給与の日割り計算
月の途中に従業員が入退社した場合や欠勤があった際に必要となる手続きが、給与の日割り計算です。給与計算は、ミスやトラブルが起こりやすい業務の一つ。正確に遂行するためには、日割り計算のルールや計算方法を理解することが重要です。
1. 給与の日割り計算と法律の関係性
給与の日割り計算は、法律に特別の定めがありません。そのため、計算方法などのルールは各企業の裁量で決定できます。ただし、自由に決めてよいといっても、根拠のある合理的な計算方法が求められます。また、就業規則などに計算方法を明記し、全従業員に対して公平に適用することが重要です。
2. 給与の日割り計算の方法
給与の日割り計算においては、基本給と手当で考え方が異なります。
基本給の日割り計算
基本給の日割り計算方法を、三つ紹介します。暦日を使う方法、所定労働日数を使う方法があり、後者は二つに分かれます。
暦日を用いる方法
当該月の暦日を用いて計算する方法です。計算方法は下記のとおりです。
【例】基本給150,000円の従業員が、11月に10日間出勤した場合
150,000円÷30日×10日=50,000円
この計算方法の特徴は、暦日が少ない月は金額が高くなり、暦日が多い月は金額が安くなる点です。例えば、2月は28日もしくは29日であるため金額が50,000円以上になり、5月や10月など31日ある月は50,000円より安くなります。シンプルでわかりやすい計算方法のため、計算過程のミスが起こりにくいことや、事務の煩雑化を防ぐメリットがあります。
当該月の所定労働日数を用いる方法
日割り計算が必要となる月の所定労働日数を用いて計算する方法です。計算方法は下記のとおりです。

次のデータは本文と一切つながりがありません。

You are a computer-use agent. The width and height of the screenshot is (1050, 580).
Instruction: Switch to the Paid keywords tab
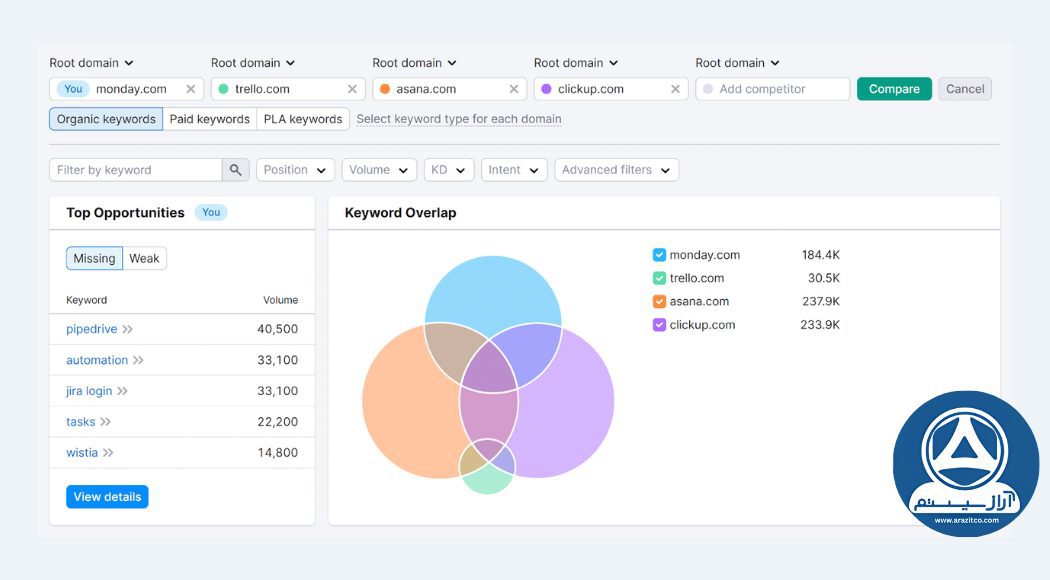[210, 118]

【例】基本給150,000円の従業員が、所定労働日数22日の月に10日間出勤した場合
150,000円÷22日×10日=68,181.81……円=68,182円
所定休日分を数えないため、暦日を用いる計算方法よりも金額が高くなることが特徴です。月ごとの所定労働日数には違いがあるため、月によって1日当たりの金額が変わります。
月平均の所定労働日数を用いる方法
一月当たりの平均所定労働日数を用いて算出する方法です。これまで紹介した二つの方法よりも、少し計算が複雑です。計算方法は下記のとおりです。
年間所定労働日数÷12=月平均の所定労働日数
基本給÷月平均の所定労働日数×出勤日数=支給額
【例】基本給150,000円の従業員が、所定労働日数22日の月に10日間出勤した場合
※年間所定労働日数は246日と仮定する
246日÷12ヵ月=20.5日
150,000円÷20.5日×10日=73,170.73……=73,171円
この計算方法の特徴は、月平均の所定労働日数を用いるため、いずれの月でも1日当たりの単価が同じになることです。月による損得が生まれないというメリットがあります。
手当は日割り計算の対象外とすることが多い
手当は生活の負担を補う福利厚生的な意味合いが強いことから、日割りにする理由がないケースが多くなります。例えば、住居手当や扶養手当は、出勤日数に関連して必要性が変動するものではありません。
手当について日割り計算をする合理的な理由がない場合は、計算の対象外として満額支給することが望ましいでしょう。
3. 日割り計算の注意点
計算方法の他にも、日割り計算を行うためにはルールの明記とトラブル防止の心構えが重要です。
計算方法は就業規則や賃金規定に明記する
日割り計算の方法は、就業規則や賃金規定に明記し、それらに準拠して運用する必要があります。法律による明確な決まりがないからこそ、従業員全員がわかる形にしてルールを明らかにすることが重要です。
計算方法が統一されていないと、給与計算の担当者によって計算方法が変わってしまい、同じ条件で働いている従業員間に格差が生じる可能性もあるでしょう。規則に盛り込むことで計算方法が統一され、事務上のミスや煩雑化を防げるというメリットもあります。
従業員の不利にならないようにする
日割り計算の方法は企業側が自由に決めてよいものではありますが、従業員にとって極端に不利になる計算方法は適切ではありません。仮に当該月に1日しか勤務していなかったとしても、労働に対する対価として適切に支払う必要があります。
給与の正確かつ公正な支払いは、従業員の信頼に直結する要素です。従業員の不利になるような計算方法は、従業員の信頼を失うことにつながり、トラブルに発展する可能性もあります。